:: DATA EXTRACT ::

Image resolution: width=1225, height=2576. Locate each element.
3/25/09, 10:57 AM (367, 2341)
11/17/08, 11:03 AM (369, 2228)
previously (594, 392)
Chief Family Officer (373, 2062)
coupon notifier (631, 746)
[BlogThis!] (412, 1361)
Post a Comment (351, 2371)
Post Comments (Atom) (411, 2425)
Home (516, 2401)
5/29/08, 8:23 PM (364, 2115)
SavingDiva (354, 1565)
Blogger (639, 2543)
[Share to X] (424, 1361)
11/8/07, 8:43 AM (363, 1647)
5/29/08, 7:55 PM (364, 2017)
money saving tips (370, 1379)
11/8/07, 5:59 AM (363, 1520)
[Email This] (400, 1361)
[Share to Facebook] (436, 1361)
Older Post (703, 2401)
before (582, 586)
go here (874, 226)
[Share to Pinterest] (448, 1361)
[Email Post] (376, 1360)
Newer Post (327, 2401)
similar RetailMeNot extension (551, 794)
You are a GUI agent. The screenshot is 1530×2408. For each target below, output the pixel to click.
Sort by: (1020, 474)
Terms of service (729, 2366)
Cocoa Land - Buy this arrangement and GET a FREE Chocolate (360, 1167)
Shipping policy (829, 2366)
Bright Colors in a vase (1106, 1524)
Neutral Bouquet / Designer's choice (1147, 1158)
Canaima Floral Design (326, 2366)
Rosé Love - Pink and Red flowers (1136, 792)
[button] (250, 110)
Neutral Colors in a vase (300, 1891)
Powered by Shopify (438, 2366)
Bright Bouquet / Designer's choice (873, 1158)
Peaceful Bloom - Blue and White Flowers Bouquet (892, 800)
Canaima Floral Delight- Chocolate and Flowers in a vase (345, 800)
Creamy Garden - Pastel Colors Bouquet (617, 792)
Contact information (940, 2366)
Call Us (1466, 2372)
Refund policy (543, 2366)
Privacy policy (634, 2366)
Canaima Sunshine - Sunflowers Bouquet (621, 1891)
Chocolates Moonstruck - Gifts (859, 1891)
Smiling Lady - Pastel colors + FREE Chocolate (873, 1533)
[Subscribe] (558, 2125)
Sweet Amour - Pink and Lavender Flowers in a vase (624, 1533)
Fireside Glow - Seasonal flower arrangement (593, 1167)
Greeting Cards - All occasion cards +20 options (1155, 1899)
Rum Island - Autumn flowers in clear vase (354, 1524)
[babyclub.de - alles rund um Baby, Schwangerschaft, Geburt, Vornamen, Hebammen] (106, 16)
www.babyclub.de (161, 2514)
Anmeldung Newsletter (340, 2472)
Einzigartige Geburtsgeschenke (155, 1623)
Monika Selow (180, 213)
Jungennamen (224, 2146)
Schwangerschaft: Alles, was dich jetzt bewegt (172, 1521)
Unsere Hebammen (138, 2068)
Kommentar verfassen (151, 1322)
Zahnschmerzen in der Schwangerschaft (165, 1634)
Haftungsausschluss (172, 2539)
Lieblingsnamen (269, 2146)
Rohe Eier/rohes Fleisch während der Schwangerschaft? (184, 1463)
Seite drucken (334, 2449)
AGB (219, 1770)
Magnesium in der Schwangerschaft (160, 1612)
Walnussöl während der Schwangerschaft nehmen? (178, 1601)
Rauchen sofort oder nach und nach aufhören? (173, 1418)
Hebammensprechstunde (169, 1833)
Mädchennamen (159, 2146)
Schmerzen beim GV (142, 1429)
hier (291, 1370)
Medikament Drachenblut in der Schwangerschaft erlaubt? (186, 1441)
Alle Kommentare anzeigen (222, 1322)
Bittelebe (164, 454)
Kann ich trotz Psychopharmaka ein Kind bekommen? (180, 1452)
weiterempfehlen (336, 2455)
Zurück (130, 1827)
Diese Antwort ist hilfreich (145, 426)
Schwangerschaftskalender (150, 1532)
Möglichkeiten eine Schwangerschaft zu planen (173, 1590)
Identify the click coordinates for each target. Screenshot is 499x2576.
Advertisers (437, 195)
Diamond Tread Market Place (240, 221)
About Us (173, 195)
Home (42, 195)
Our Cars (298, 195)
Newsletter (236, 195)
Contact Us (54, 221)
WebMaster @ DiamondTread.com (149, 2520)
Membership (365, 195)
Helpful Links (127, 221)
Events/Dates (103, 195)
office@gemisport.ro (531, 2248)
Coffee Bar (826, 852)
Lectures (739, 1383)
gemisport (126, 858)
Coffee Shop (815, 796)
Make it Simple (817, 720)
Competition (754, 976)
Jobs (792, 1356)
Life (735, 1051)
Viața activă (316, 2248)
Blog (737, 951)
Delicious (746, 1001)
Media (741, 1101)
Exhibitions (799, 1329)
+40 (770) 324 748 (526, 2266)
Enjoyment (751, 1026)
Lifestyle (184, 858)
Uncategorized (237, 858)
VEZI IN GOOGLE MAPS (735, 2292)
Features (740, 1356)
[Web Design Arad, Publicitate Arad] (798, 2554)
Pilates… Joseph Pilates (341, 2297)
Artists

:::

■ WHAT THIS TASK INVOLVES:
Every line of the entries that includes "Designer" must be copied into the answer.

■ YOUR RESPONSE:
Neutral Bouquet / Designer's choice (1147, 1158)
Bright Bouquet / Designer's choice (873, 1158)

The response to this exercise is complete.